Взрослые приходили домой очень поздно, потому что, задерживались на собраниях. Они приходили с опухшими от бурных и продолжительных оваций ладонями.
Может быть, потому у нас сейчас руки и не лежат к делу, что в свое время мы отбили их аплодисментами?
В дестве я думал, что заграница — это одна большая страна.
Что если долго морщить лоб, то будешь очень умным. Что дружба народов — это просто такой фонтан на Выставке достижений народного хозяйства СССР, и ровным счетом ничего больше. Что каждый человек в берете и с фотоаппаратом — американский шпион.
Мы спали и видели, как поймаем каждый по шпиону, а один мой знакомый мальчик уже был на пороге осуществления своего заветного желания: он подозревал в шпионаже — кого бы вы думали? — собственного папашу. Справедливые подозрения вызывало то, что батяня моего приятеля по вечерам что-то писал, и причем допоздна. Еще бы не шпион! Слава богу не успел заложить своего предка.
Со словом «финка» я познакомился раньше, чем с женщиной одноименной национальности. У нас во дворе никто не мечтал быть ни учителем, ни врачом, ни космонавтом. Все мечтали попасть в тюрьму. И, надо сказать, многим это удалось.
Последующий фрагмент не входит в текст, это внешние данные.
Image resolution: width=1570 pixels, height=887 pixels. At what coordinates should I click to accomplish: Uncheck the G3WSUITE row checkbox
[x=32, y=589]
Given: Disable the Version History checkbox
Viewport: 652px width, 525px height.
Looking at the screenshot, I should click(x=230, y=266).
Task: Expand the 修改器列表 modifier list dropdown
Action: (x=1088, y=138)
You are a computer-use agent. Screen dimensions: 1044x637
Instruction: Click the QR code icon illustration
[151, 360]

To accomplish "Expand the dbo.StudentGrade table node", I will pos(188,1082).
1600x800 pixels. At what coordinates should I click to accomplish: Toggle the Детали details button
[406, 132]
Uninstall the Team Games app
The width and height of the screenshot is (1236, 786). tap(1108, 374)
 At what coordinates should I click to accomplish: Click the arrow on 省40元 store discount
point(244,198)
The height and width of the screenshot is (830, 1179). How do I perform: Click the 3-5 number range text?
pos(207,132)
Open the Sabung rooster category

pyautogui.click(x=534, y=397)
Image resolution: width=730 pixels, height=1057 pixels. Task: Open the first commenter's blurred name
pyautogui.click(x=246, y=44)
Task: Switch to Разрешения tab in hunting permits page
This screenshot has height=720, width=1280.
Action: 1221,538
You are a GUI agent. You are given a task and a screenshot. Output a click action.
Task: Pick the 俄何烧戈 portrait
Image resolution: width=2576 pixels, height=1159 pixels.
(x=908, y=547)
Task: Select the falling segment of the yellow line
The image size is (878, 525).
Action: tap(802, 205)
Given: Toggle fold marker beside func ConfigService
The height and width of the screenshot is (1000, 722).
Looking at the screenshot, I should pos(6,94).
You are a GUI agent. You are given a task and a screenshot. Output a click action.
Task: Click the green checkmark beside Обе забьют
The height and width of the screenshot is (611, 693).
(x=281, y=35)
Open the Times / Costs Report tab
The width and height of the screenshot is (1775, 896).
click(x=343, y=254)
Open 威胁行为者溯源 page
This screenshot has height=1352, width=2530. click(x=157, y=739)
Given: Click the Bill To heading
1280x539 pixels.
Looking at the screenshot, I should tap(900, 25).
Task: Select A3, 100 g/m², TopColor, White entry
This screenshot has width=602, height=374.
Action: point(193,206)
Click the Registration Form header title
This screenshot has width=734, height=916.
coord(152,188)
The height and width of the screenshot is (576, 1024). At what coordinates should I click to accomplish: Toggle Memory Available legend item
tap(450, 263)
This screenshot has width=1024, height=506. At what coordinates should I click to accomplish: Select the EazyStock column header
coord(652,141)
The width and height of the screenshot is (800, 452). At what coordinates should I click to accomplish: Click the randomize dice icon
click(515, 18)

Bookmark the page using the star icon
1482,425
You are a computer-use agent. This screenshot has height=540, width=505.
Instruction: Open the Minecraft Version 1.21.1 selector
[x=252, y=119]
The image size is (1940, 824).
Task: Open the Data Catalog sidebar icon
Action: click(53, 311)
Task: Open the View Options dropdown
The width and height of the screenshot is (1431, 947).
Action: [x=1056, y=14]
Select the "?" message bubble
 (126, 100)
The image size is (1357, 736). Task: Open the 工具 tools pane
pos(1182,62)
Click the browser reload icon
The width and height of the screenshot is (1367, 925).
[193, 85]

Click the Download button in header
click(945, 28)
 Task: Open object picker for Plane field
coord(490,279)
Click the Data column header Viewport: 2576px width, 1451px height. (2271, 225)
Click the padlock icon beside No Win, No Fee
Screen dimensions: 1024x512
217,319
Очень хорошо помню — мне было тогда семь лет, — как умер Сталин. То есть я, конечно, при этом не присутствовал. Я имею в виду то настроение, которое сопровождало уход из жизни вождя. Помню, как плакала навзрыд наша многолюдная коммунальная квартира. Мы в буквальном смысле осиротели. Кто же теперь будет нами руководить? Кто защитит, согреет светом своей мудрой улыбки, укажет правильный путь? Помню, утешало сознание, что еще есть люди, которые не оставят нас в нашем сиротстве… Могучие люди!.. Соратники! Буденный. Ворошилов… И слезы как-то сами собой высыхали при мысли о них. И на душе становилось легче.
Помню песенку, петую в детстве: «Берия, Берия потерял доверие, а товарищ Маленков дал нам хлеба и блинков».
В школе мы вымарывали его портрет карандашами, бывший товарищ Берия стоял на трибуне Мавзолея с безжалостно затушеванным лицом.
А наручные часы были только у богатых.
И авторучки у богатых.
А Юрий Гагарин и Герман Титов летали в космос и никакого там бога не видели.